As ever, KB avoids the straightforward, looking at matters of the heart through a typically distorted lens: protecting a couple from a potential intruder in 'Between a Man and a Woman', accidentally smooching with Hitler in 'Heads We're Dancing'. Both these songs illustrate the situations musically with brittle, off-kilter rhythms, but they are content to sow unease, rather than - as on 'The Dreaming - tear the house down.

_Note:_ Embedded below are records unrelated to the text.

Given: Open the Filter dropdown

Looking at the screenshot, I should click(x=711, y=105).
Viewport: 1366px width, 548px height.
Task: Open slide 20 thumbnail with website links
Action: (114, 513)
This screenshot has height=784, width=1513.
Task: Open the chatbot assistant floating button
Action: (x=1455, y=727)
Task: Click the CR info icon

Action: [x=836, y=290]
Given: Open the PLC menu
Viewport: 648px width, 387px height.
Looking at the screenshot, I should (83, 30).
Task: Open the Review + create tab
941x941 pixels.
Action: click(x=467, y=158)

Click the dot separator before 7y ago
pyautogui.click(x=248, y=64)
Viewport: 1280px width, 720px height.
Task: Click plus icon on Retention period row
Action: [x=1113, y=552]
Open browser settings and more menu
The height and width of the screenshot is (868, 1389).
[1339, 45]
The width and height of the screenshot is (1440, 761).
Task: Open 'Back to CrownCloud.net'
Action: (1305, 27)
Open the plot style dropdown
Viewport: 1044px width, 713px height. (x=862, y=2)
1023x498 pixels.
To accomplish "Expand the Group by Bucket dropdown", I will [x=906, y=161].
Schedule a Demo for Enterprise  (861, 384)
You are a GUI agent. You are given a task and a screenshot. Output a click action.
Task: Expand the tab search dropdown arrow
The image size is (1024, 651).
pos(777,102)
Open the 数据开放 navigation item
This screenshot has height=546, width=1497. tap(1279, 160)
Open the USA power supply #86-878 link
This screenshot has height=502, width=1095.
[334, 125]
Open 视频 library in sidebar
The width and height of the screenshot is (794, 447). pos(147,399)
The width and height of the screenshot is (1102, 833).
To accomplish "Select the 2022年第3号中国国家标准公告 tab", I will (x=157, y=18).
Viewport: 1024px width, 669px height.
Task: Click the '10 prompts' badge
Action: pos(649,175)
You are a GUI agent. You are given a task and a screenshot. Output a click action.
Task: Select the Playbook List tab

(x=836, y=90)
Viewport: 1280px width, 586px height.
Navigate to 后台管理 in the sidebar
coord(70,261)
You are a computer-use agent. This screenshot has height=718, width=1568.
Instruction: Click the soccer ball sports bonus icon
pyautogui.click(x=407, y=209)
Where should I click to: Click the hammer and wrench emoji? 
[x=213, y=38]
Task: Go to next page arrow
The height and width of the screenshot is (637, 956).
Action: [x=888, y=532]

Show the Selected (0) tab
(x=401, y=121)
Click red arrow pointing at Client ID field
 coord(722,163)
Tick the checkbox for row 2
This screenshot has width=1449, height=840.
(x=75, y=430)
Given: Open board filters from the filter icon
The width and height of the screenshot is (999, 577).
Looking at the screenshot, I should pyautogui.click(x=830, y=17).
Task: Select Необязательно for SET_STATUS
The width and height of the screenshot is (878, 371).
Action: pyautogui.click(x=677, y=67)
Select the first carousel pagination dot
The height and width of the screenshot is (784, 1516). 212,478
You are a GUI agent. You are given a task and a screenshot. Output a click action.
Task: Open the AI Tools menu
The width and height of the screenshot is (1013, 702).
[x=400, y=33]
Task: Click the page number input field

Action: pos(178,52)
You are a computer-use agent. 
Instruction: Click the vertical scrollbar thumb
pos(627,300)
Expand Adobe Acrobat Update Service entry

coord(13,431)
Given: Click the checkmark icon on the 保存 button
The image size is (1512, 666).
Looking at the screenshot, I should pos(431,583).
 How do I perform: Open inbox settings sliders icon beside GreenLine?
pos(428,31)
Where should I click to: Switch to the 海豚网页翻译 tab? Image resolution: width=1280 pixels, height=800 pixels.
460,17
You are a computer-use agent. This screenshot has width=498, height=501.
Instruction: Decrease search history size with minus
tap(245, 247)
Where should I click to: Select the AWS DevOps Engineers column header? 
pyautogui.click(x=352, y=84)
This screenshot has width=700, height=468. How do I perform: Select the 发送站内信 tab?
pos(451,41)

I'm aware that I'm drawn to unrest in music (could help partly explain why I'm into both opera and extreme metal....) - and I love the fact that these two albums flank an arguably 'perfect' record, the former releasing the demons getting in the way, and the latter - older, wiser - controlling them. I asked the question earlier - what exactly is it Kate Bush does? As well as writing and performing such sublime music, I think that nobody has walked this particular tightrope as successfully - to remain an enigma, utterly true to themselves, yet produce work so personal and visceral it feels to the listener like you are being let in, granted access to their innermost secrets. For that, she'll remain endlessly fascinating.